飛び込みで自動二輪免許とるぞ!
どうやら私は自分でも気づいていなかったのですが、結構なあがり症だったようです。練習ではできたことが本番になると緊張してしまい、うまく体が動かないんです。これでは飛び込み一発検定には向いてませんねぇ。最初から素直に教習所に通っていれば楽に免許を取得できたものを・・・。この段階ではまだそのことには気づかず、まぁ初めてのチャレンジだし、次は大丈夫だろうという謎の自信だけはあったのです。

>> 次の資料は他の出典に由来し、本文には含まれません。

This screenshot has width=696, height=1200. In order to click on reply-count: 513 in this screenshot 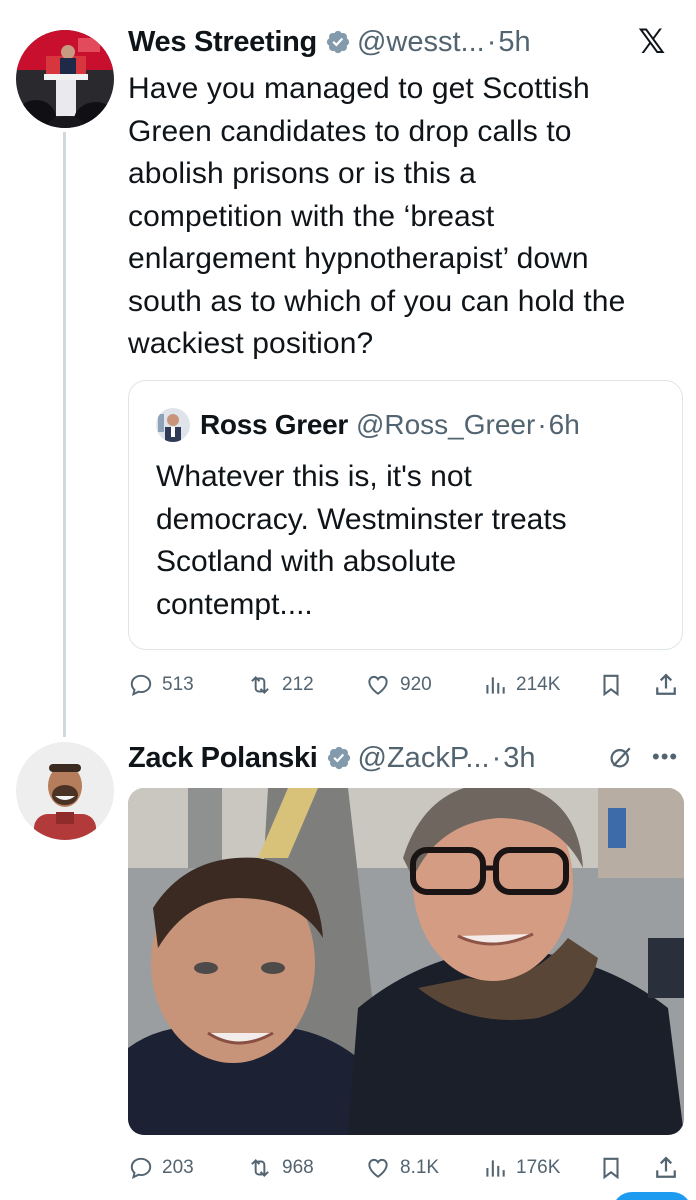, I will do `click(178, 684)`.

そして2回目のチャレンジの日。その日は中型MTの検定に20代くらいの娘さんがお父さんに連れられて来ていました。一見するとおとなしそうな雰囲気の女の子で、とてもバイクに乗るようには見えません。人は見かけによらへんのやなぁ。それに比べてお父さんの方はいかにも大型乗ってます!といった雰囲気で、検定が始まる直前まで熱心に娘さんにアドバイスをしていました。そしていよいよ娘さんの検定が始まりました。さすが熱血お父さんの指導を受けているだけあって順調にコースを進んでいきます。これは合格するんちゃうか?と他の受験生も固唾をのんで見守ります。やがてコースも終盤にさしかかり、後は急制動と障害物の回避をクリアすれば晴れて合格という時、それは起こりました。

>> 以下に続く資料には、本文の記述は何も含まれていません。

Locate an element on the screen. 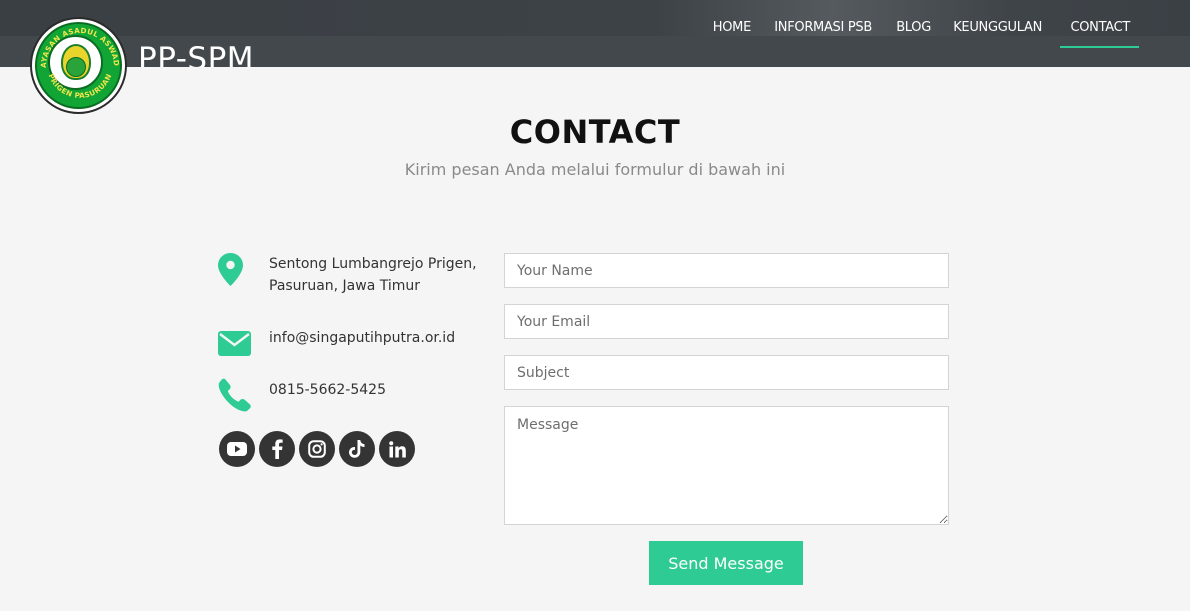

ここで少し補足説明をすると、急制動とは急ブレーキをかけて指定されたラインの手前に停止できるかを見極める検定です。しかもそのラインの手前にセンサーが設置されており、野球のスピードガンそっくりな電光掲示板に速度が表示される仕掛けになっています。そのセンサーを通過するときに指定された速度に達していなければやり直し。1度は再チャレンジできるんですが2回目のチャレンジでも指定速度に達していなければ検定中止になってしまいます。確か小型では30km/h以上、中・大型の場合は40km/h以上出さないといけなかったと記憶しています。

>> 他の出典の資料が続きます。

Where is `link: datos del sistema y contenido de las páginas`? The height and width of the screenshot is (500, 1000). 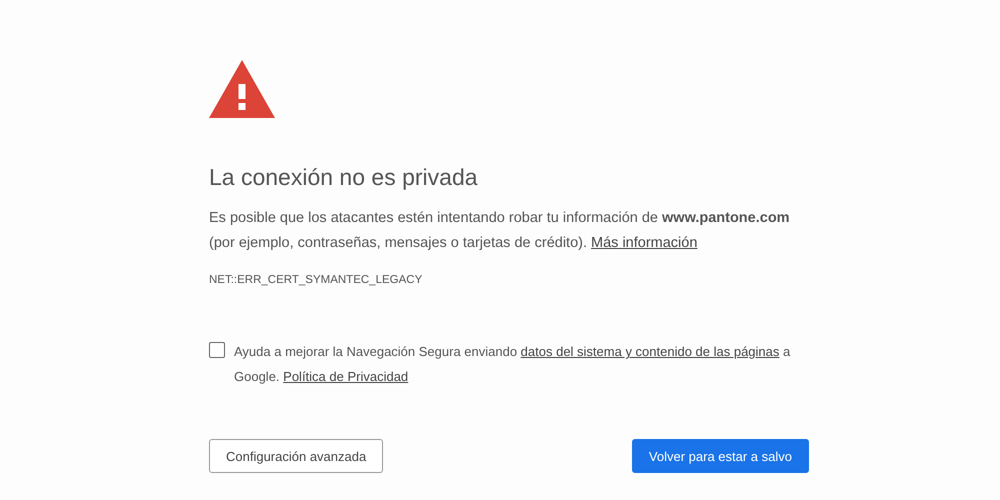
link: datos del sistema y contenido de las páginas is located at coordinates (650, 352).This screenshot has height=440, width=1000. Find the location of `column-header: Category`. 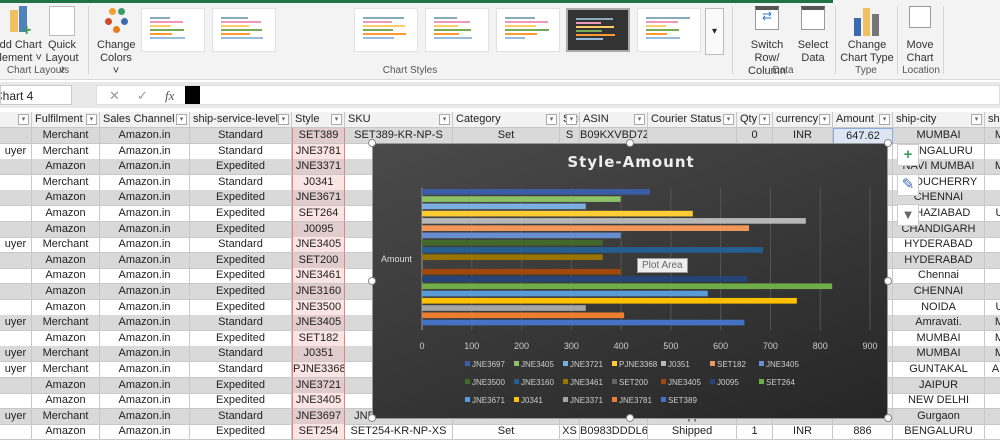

急制動ポイントの手前は直線になっていてその直線で充分に加速する必要があります。しかしその直線を進む娘さんのバイクは素人目に見ても明らかなオーバースピードです。エンジンも唸りをあげています。オイオイ、大丈夫か!?怖いなぁ、ヤバイなぁと思っていた矢先、けたたましく路面とゴムが擦れる音、タイヤからの煙。娘さんのバイクは強くブレーキをかけすぎたためにタイヤがロックしてしまい、恐怖からハンドルを切ったのかそのまま横倒しになってコース上を滑走していきました。試験官が無線室から飛び出します。熱血お父さんも慌ててダッシュ。我々受験生もその場に駆け付けました。娘さんはぐったりと地面に横たわっていて、膝からは出血しているようでした。これはえらいこっちゃ!
二輪検定コースの隣は原付のコースになっていて、そこからも指導員のおじさんが走ってきます。試験官が救急車を手配し、検定コース内には救急車が入れないため、娘さんは急遽試験官が運転する四輪の検定用の車に乗せられて試験場の玄関まで運ばれて行きました。この出来事がきっかけで、その後私の中では急制動がトラウマになってしまい、なかなかスピードに乗れなくなってしまったのでした。
原付コースの指導員のおっちゃんと顔を見合わせ「大変でしたねぇ。」と妙な連帯感を感じつつ世間話をしていると、どんな流れなのかは忘れてしまいましたが「わし、昔白バイに乗ってたんや~」という話になりました。そうやったんや・・・。てっきりボランティアのおっちゃんやとばかり思ってたけど、案外昔は強面の白バイ隊員やったんかもしれへんなぁ。そういえば元白バイ隊員やった指導員の股間に、ウチの息子は原付スクーターで突っ込んだんやなぁ・・・。おっちゃん、許してな。